J’ai envoyé un mail furibond à Stock. Pour résumer ma pensée, j’en ai assez que
les éditeurs français méprisent le format numérique (par mépris intellectuel
autant que financier, trop peu lucratif encore) tout en faisant payer le prix
fort aux lecteurs. Oui, Messieurs les Gardiens de la Littérature, il y a de
fervents lecteurs qui apprécient la lecture numérique (maniabilité, nomadisme
simplifié et SURTOUT gain de place sur des étagères surchargées au bout de
décennies de lectures forcenées) sans rien trahir de leur goût pour la
littérature. Et puis quel mépris pour la création littéraire, non ?
Bref,
je m’égare, je m’égare… Qu’avons-nous
fait de nos rêves ? est un très beau roman (en dépit du chapitre que
je n’ai pas vraiment lu), je vous en recommande la lecture.
Pour qui ?
Pour
les amateurs de littérature américaine. Pour ceux qui ont envie de lire un
roman fort, dénué de cynisme.
Jennifer
Egan, Qu’avons-nous fait de nos
rêves ? (A Visit from the Goon
Squad), Stock/La Cosmopolite, 2012. Traduit de l’anglais (USA) par Sylvie
Schneiter (je crois, même ça c’est difficilement lisible sur mon édition
numérique !). Publication originale : Alfred A. Knopf, 2010.
6 commentaires:
Ton billet est magnifique (j'adore, entre autres, "lui infliger une douleur évidente"), on sent que tu as parfaitement "reçu" ce roman (et tu as réussi à rendre compte de tout ce que tu y as perçu, ce qui est parfois si peu évident !).

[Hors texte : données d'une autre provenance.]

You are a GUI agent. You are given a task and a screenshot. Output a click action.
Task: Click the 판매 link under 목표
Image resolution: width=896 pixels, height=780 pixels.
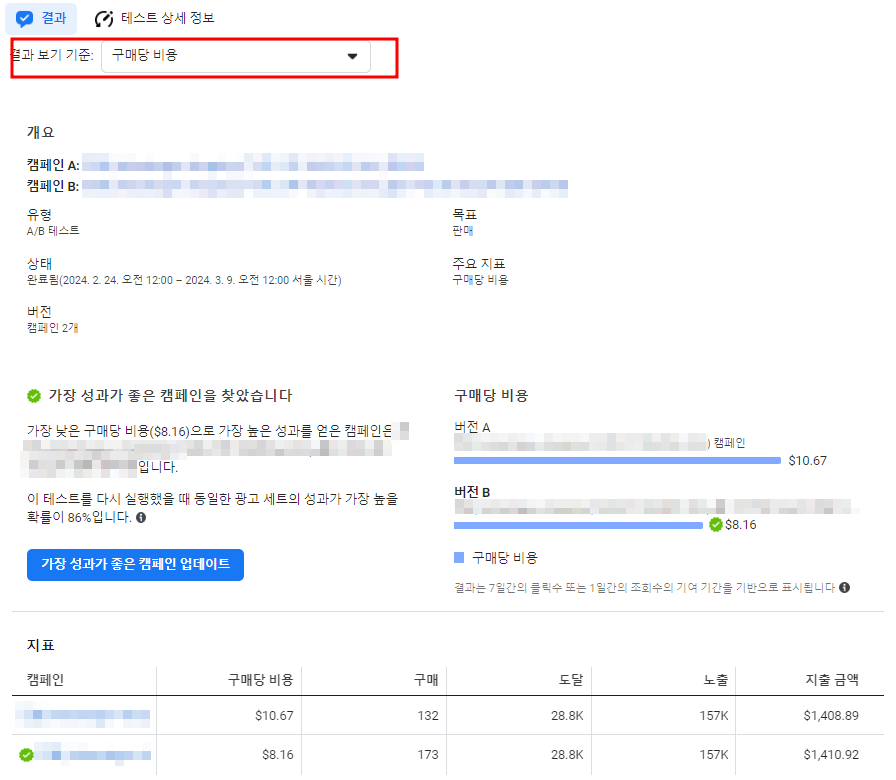pos(463,228)
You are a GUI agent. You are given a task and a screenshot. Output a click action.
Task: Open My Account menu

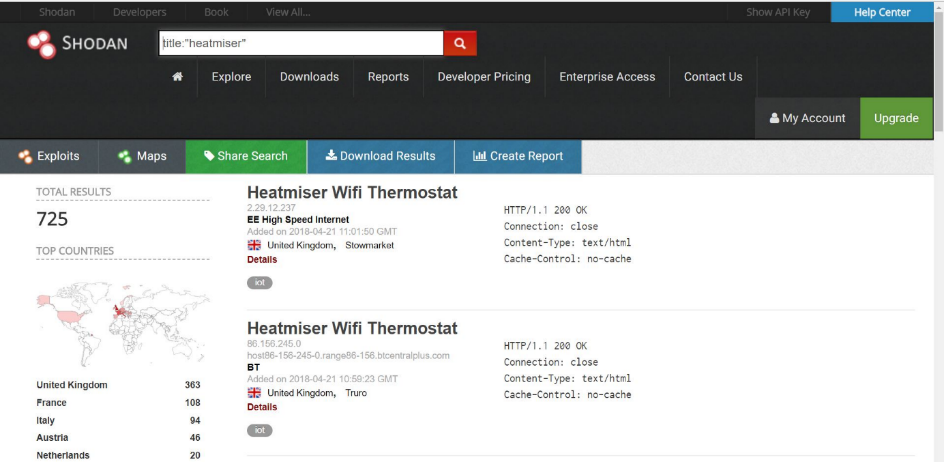coord(807,118)
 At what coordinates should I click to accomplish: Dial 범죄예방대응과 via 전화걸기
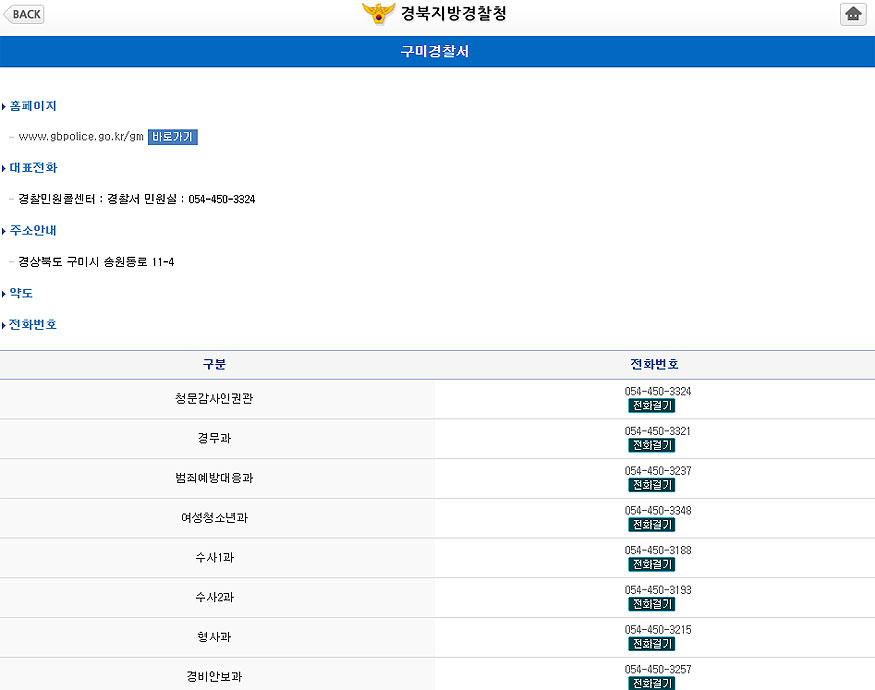[651, 485]
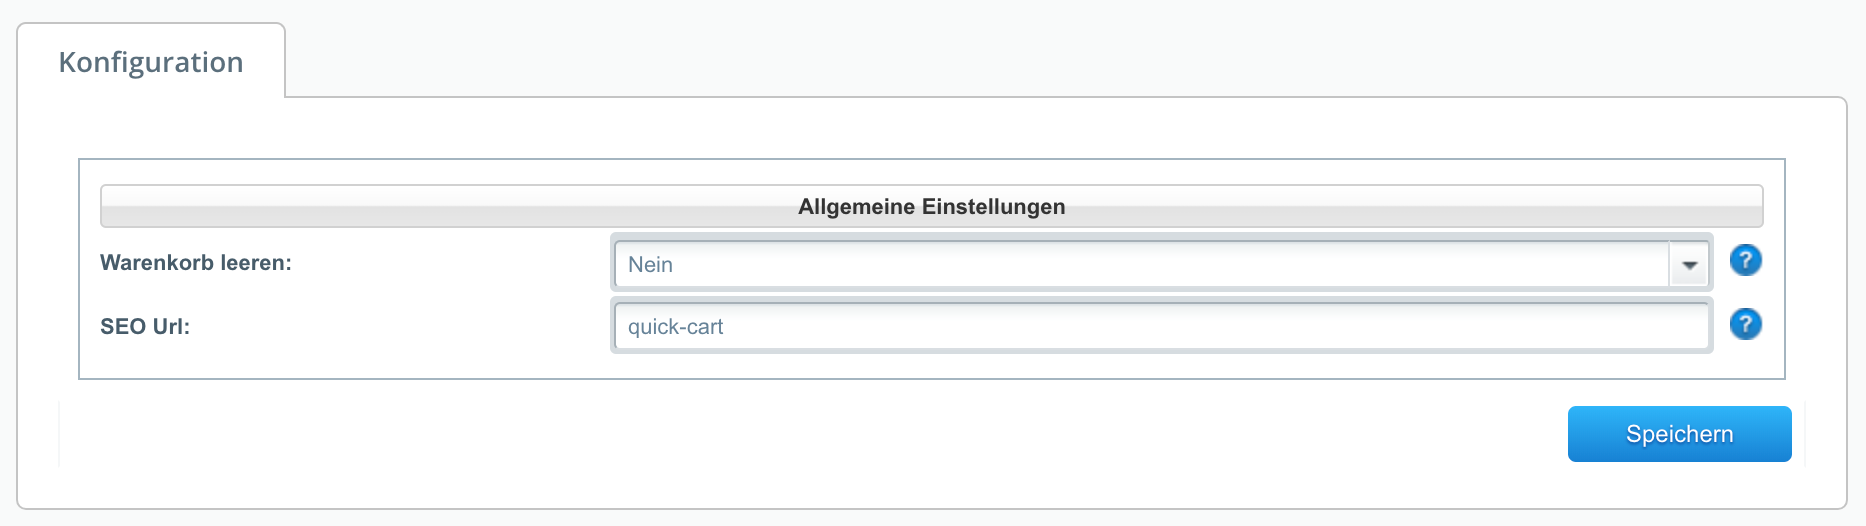Click the caret beside the Nein selection
Screen dimensions: 1866x526
pyautogui.click(x=1689, y=265)
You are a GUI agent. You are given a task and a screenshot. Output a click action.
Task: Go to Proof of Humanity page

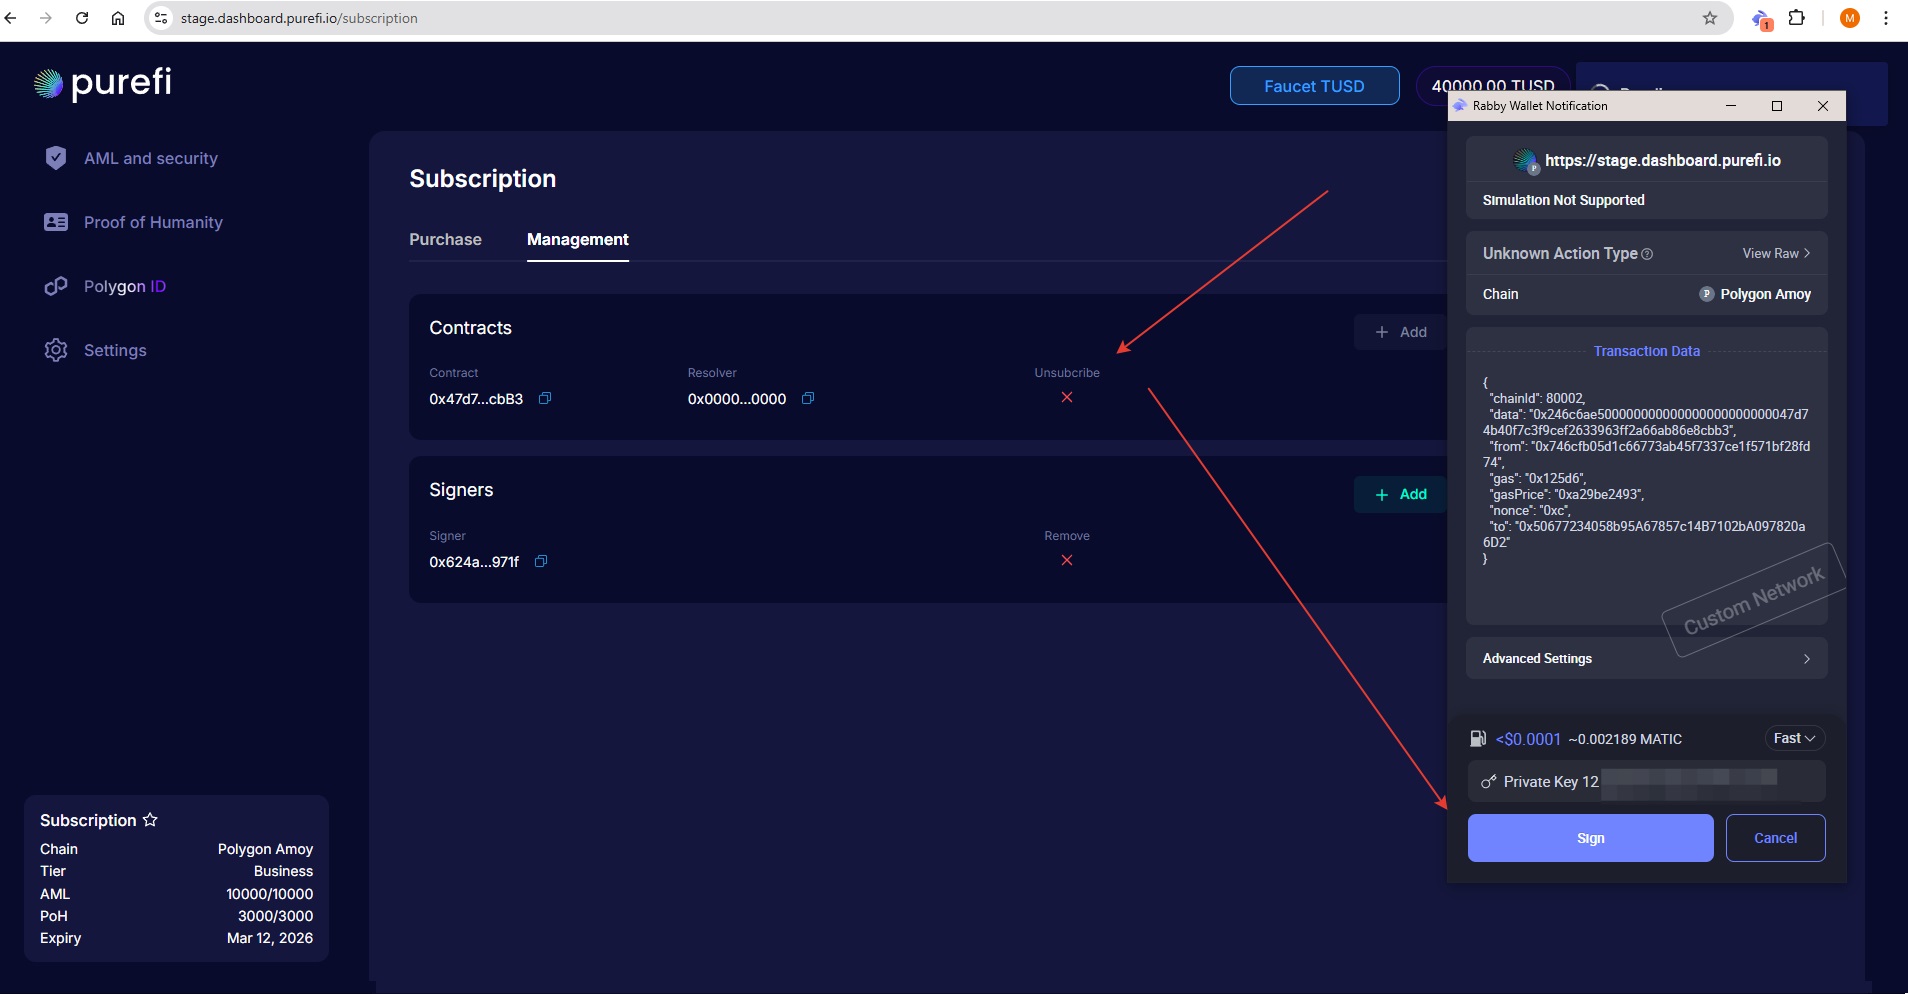point(153,222)
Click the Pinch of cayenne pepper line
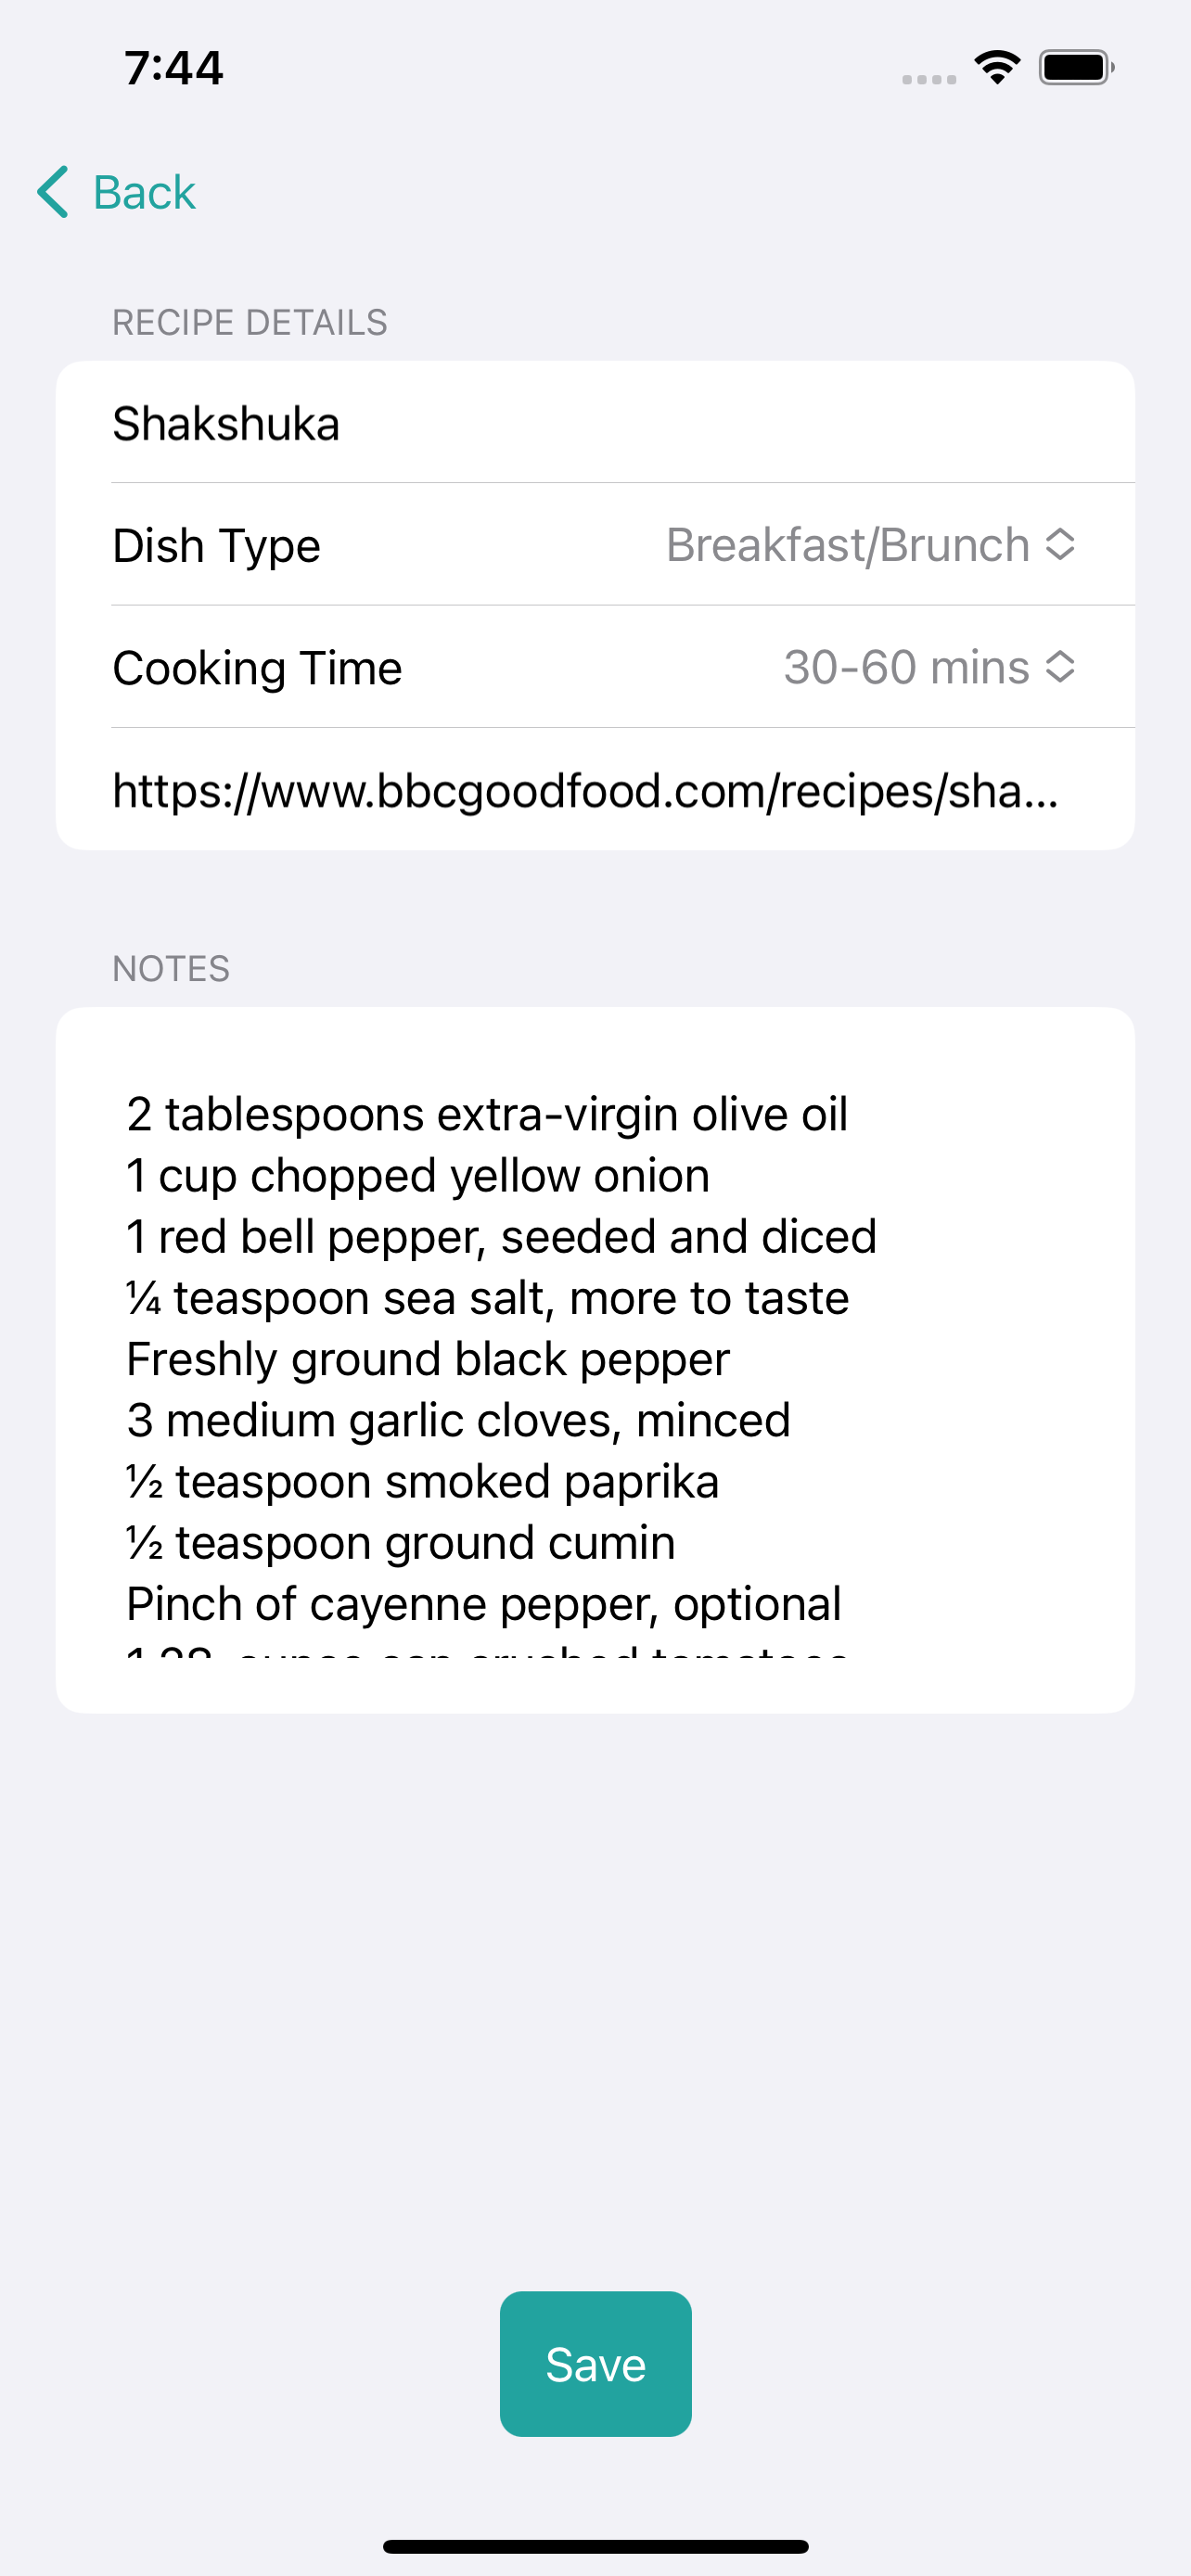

Tu as bien fait de pointer la (lourde) négligence de l'éditeur pour la version numérique : je commence moi aussi (pour les mêmes raisons que toi, mais ma fille cadette n’est pas DU TOUT d’accord car c’est une grande lectrice, qui adore se planter devant ma bibliothèque pour y piocher des livres que j’ai aimés (les seuls que je garde)) à lire, occasionnellement, des livres numériques et j’ai déjà constaté, par exemple, que certain éditeur n’avait que faire des césures correctes de mots. Mais pour le Jennifer Egan, c’est grave (l’éditeur devrait t’envoyer la version papier, à titre de dédommagement, un petit geste commercial n’a jamais nui ; en tout cas, il ne devrait pas laisser la version numérique telle quelle, maintenant qu’il sait qu’il y a un problème !).
Merci! J'ai effectivement été touchée par le roman, et je suis contente d'avoir réussi à l'exprimer (pas évident, comme tu dis!)...
J'avais eu des déconvenues avec le tout premier e-book que j'avais acheté (ça commençait bien) : au bout d'une quarantaine de pages, plus rien! Au bout de quelques semaines, le vendeur m'a remboursée, m'ayant expliqué qu'il avait signalé le problème à l'éditeur, mais qu'en gros on pouvait se brosser pour avoir une version corrigée... Consternant! Je n'ai jamais lu le livre, finalement... Et d'accord avec toi : en termes de césure de mots, de sauts de page, les éditions numériques sont parfois à la limite de l'acceptable... Peut-être que ta fille a raison, après tout!
Je suis emballée par ton commentaire, il donne vraiment envie de découvrir ce roman. Et je vois que tu lis le tome 2 de The Agency... Hâte d'avoir ton avis!
Tant mieux! Peut-être pas la lecture de l'année pour moi, mais une excellente surprise, un beau moment de lecture, et je me prends à repenser aux personnages depuis! Pour The Agency, billet(s) à venir!!!
Acheté, lu, pas encore chroniqué, mais je voulais juste te dire que j'ai aimé !
Ah! je suis contente que tu aies aimé! J'espère que tu auras le temps de le chroniquer!